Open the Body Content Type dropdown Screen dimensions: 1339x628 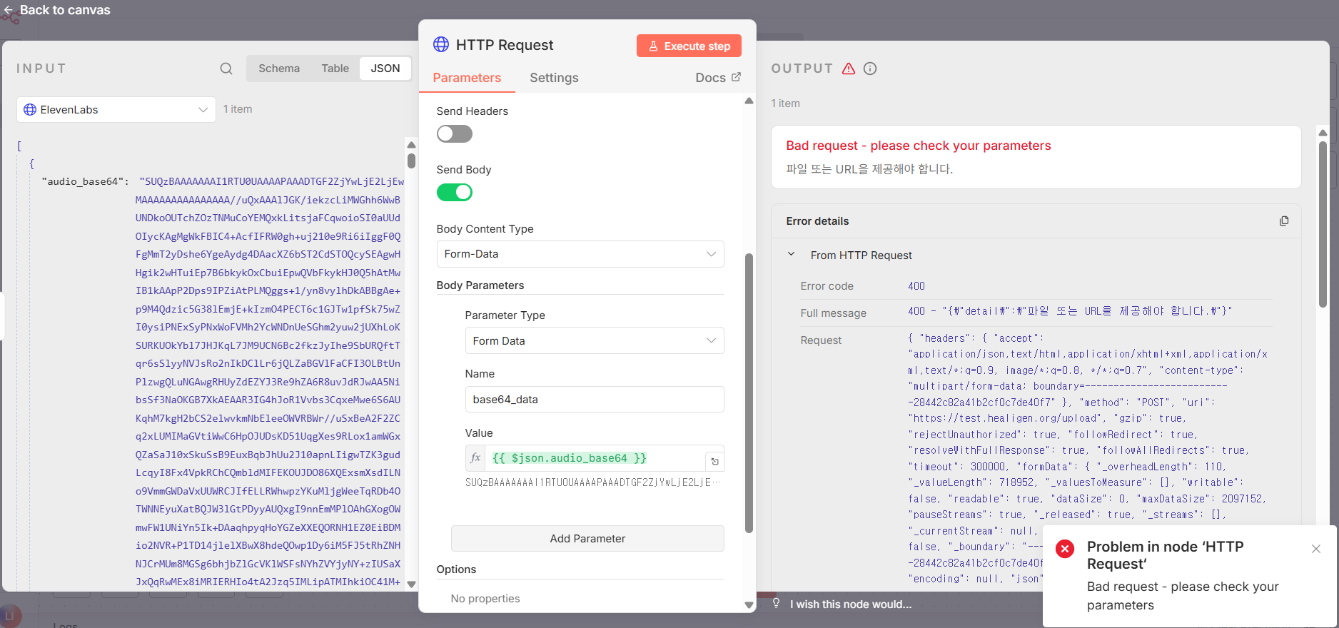click(x=580, y=254)
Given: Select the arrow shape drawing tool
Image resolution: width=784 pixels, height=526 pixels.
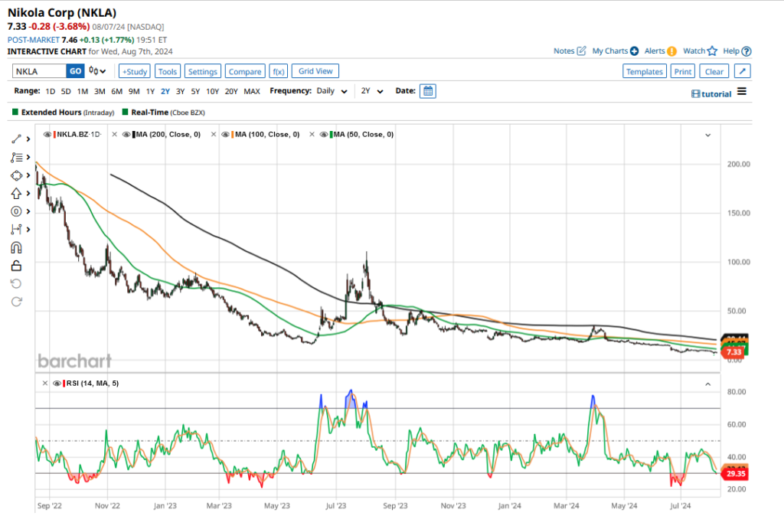Looking at the screenshot, I should [16, 193].

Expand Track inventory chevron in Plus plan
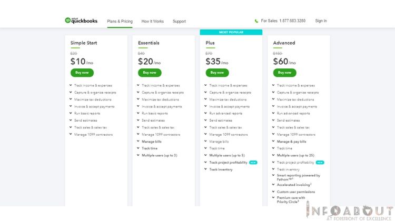pos(205,169)
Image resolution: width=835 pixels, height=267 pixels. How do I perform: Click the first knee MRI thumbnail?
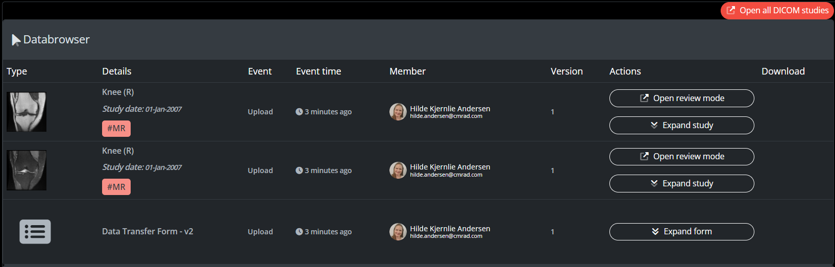[x=27, y=112]
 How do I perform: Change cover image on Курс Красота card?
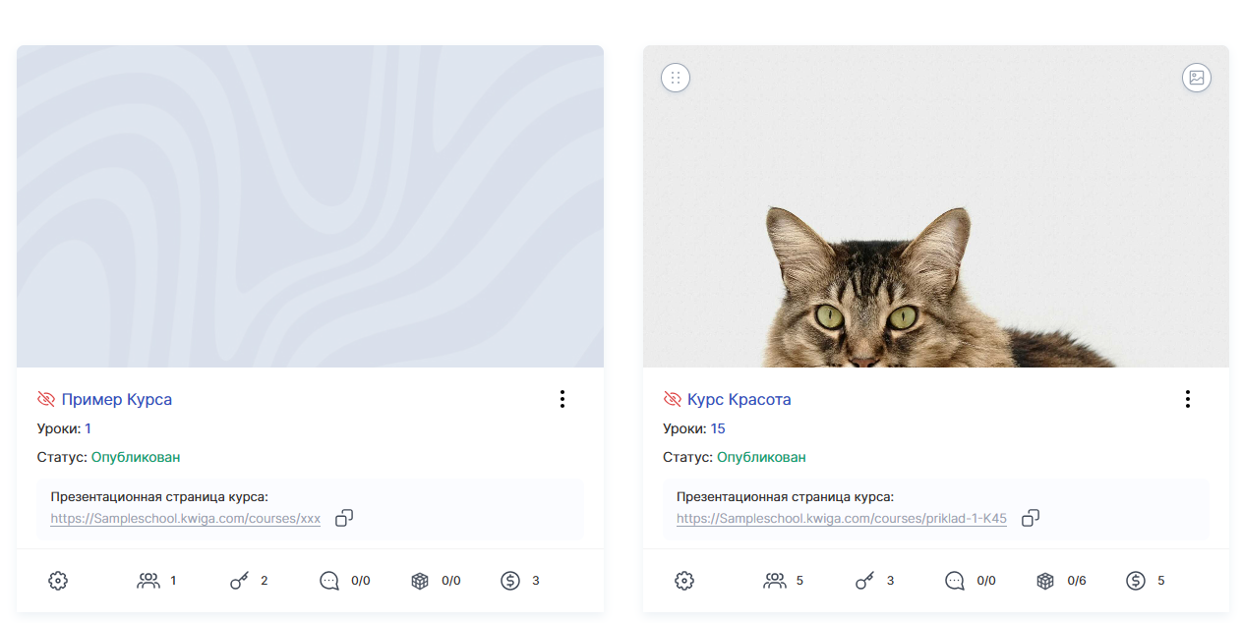(x=1197, y=78)
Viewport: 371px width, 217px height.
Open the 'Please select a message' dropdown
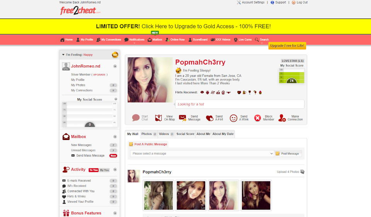[x=202, y=154]
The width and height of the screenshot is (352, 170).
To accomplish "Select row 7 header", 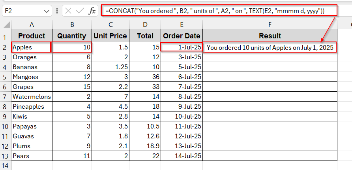I will tap(5, 96).
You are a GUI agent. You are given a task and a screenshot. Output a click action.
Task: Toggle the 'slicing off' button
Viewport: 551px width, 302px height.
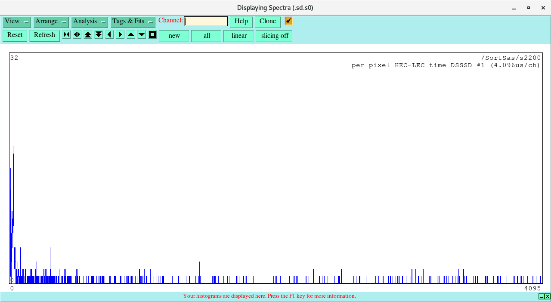coord(274,36)
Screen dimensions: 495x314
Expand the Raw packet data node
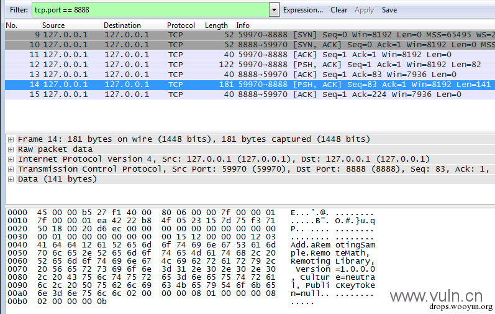[11, 149]
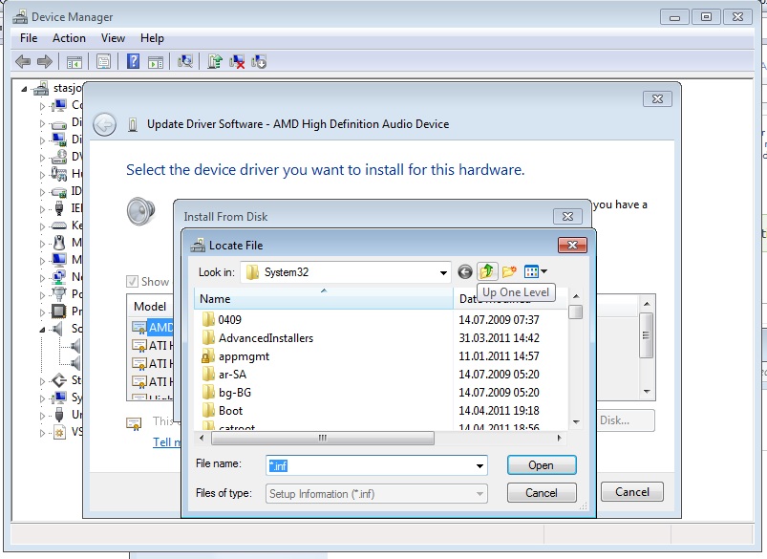Open the Action menu
The height and width of the screenshot is (559, 767).
pos(69,38)
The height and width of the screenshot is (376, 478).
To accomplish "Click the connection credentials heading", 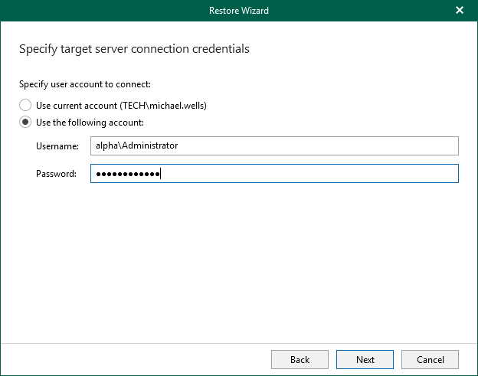I will click(x=134, y=49).
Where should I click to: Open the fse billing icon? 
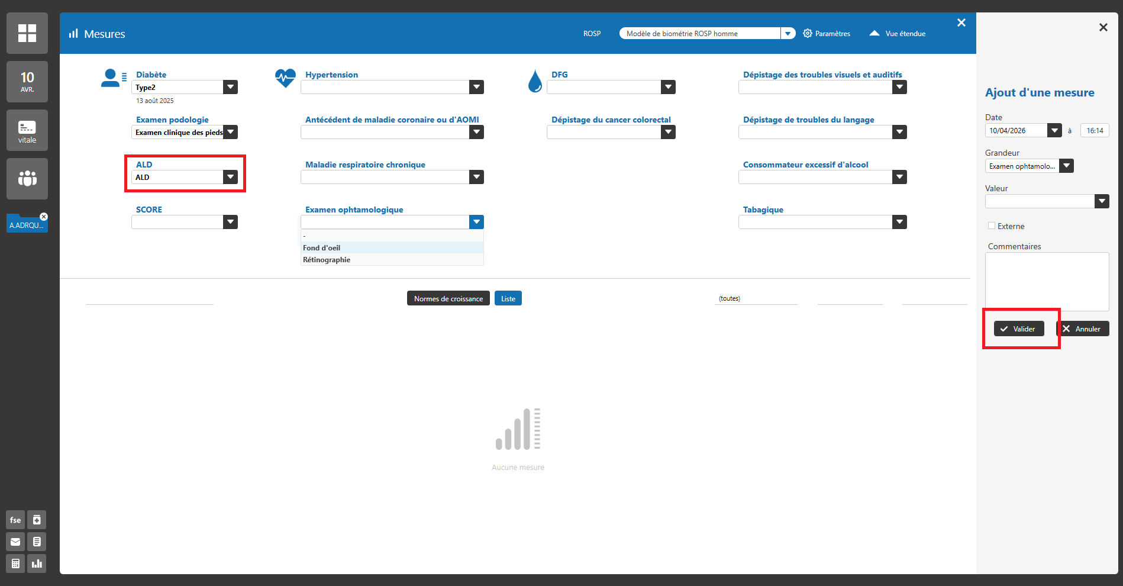coord(15,520)
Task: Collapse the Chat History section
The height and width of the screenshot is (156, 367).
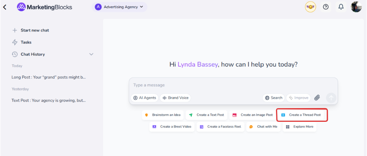Action: coord(91,54)
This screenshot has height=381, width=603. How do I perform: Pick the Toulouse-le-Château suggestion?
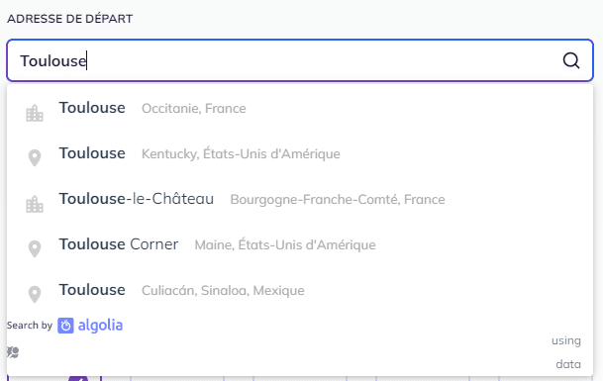click(300, 199)
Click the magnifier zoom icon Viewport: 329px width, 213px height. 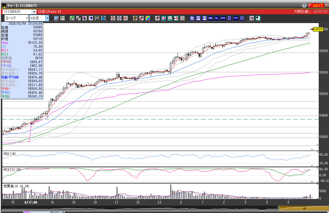pos(56,18)
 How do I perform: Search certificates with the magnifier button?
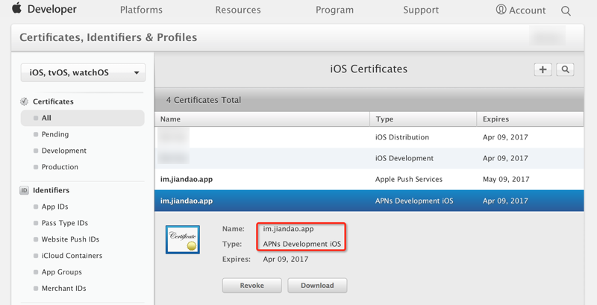[x=566, y=69]
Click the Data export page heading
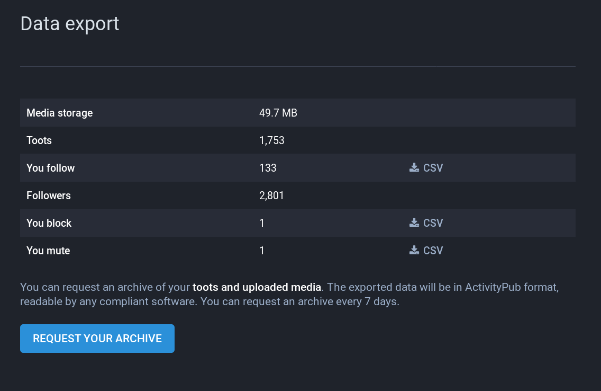Image resolution: width=601 pixels, height=391 pixels. coord(69,23)
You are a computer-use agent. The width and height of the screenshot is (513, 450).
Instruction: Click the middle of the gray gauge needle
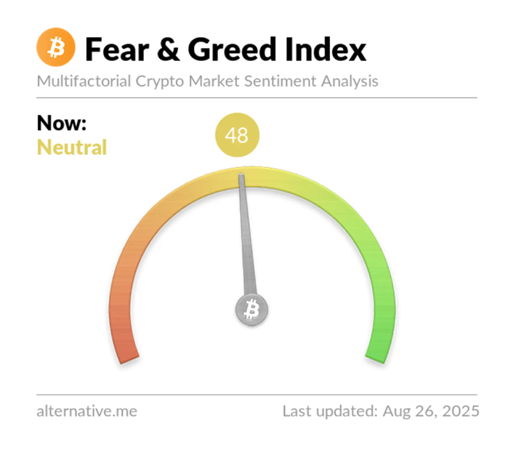(x=247, y=240)
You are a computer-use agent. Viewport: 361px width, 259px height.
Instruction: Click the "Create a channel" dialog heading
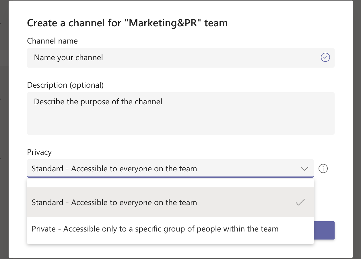click(127, 23)
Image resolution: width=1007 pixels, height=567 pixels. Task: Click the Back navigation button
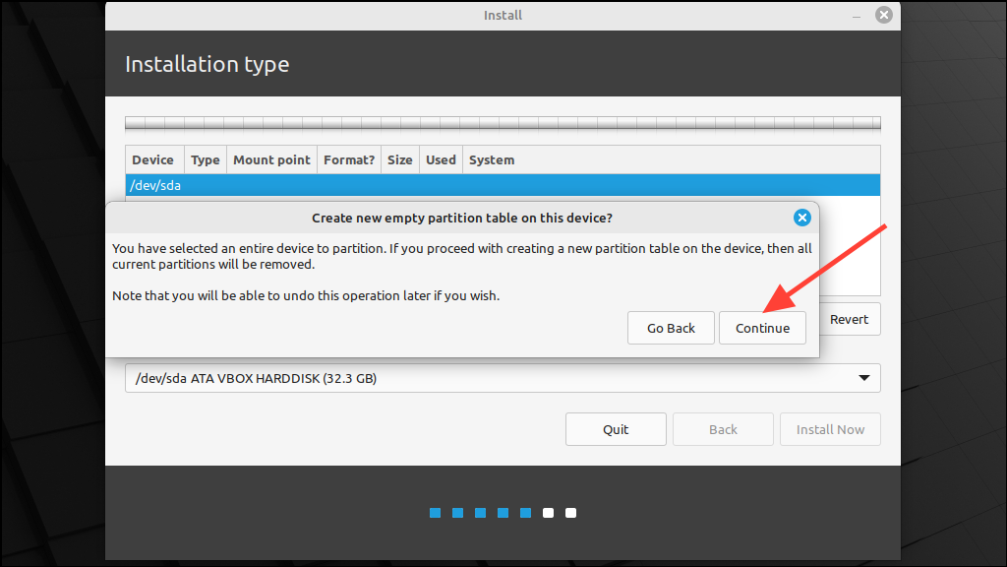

---

— WORK INSTRUCTIONS —
Look through the material and copy each line that has "computer".

— EXERCISE OUTPUT —
You are a computer-use agent. The width and height of the screenshot is (513, 450).
You are a computer-use agent. Viewport: 361px width, 259px height.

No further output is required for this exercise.